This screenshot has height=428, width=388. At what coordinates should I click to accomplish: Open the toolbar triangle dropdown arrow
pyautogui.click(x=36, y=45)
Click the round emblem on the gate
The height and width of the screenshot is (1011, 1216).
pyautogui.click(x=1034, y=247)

^^^^

Your goal: All of the entries must be written out exactly as they stand.

Exercise output:
This screenshot has height=428, width=388. At what coordinates should I click to accomplish: Open the toolbar triangle dropdown arrow
pyautogui.click(x=36, y=45)
Click the round emblem on the gate
The height and width of the screenshot is (1011, 1216).
pyautogui.click(x=1034, y=247)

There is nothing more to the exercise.